• **Work required**
In the listing below, every line with the word "agent" needs to be copied.

• **Available records**
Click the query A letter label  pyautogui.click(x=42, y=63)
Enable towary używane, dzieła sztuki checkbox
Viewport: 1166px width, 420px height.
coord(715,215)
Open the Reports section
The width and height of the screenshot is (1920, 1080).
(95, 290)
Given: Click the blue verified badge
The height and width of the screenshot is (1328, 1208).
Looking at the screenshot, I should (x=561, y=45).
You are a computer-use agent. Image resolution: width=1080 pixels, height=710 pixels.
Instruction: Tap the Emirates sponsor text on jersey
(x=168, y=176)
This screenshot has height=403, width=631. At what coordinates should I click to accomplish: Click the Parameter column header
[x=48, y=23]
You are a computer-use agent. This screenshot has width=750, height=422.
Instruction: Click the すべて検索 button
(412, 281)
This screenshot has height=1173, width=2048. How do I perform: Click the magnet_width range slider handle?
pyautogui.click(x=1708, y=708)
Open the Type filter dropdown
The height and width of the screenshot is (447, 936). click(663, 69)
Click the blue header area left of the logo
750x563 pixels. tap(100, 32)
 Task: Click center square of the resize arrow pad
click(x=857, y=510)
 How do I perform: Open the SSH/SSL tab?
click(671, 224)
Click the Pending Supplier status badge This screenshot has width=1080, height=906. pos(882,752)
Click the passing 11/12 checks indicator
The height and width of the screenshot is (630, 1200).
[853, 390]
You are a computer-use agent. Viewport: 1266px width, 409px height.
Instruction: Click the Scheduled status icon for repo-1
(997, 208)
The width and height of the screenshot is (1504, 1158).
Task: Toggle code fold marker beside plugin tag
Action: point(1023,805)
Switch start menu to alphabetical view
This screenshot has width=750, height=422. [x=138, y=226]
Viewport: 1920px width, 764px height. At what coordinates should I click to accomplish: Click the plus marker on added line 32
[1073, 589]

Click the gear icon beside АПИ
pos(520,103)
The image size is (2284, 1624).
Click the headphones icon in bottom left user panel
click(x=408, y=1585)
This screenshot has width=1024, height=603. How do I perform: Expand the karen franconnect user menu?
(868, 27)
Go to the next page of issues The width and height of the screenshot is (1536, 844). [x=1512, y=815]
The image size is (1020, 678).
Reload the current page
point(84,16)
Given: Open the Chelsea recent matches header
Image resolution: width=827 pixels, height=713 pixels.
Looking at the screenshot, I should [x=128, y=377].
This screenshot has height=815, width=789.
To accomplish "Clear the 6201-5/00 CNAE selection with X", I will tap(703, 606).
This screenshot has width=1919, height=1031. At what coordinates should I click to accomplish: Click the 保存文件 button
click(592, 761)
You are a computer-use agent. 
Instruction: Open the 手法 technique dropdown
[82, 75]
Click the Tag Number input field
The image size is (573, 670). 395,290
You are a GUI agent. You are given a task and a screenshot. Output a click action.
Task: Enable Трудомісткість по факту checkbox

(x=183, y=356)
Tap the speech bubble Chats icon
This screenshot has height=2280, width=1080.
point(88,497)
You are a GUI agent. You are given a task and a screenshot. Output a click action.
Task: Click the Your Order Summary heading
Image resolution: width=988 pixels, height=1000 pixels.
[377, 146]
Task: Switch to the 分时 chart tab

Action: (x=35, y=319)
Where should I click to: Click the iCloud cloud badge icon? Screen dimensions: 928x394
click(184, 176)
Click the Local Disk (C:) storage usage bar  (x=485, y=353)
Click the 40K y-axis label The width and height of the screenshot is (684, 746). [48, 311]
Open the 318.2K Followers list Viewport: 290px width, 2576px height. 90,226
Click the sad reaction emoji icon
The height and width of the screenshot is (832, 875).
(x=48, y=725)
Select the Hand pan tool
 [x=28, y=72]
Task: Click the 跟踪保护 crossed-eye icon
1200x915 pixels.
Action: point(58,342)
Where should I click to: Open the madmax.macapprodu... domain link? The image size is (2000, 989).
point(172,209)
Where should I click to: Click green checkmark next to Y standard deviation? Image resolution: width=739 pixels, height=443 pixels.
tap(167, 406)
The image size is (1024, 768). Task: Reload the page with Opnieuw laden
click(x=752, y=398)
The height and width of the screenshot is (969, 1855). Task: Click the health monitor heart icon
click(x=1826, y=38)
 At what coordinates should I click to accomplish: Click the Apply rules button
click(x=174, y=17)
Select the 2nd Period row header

• **Written solution**
You are a computer-use agent. Image resolution: width=1080 pixels, height=710 pixels.
You are a computer-use agent. This screenshot has width=750, height=422.
You are a computer-use agent. Viewport: 1266px width, 409px height.
You are a computer-use agent. 
You are a GUI agent. You are given a task and a screenshot. Output a click action.
You are a GUI agent. You are given a task and a screenshot. Output a click action.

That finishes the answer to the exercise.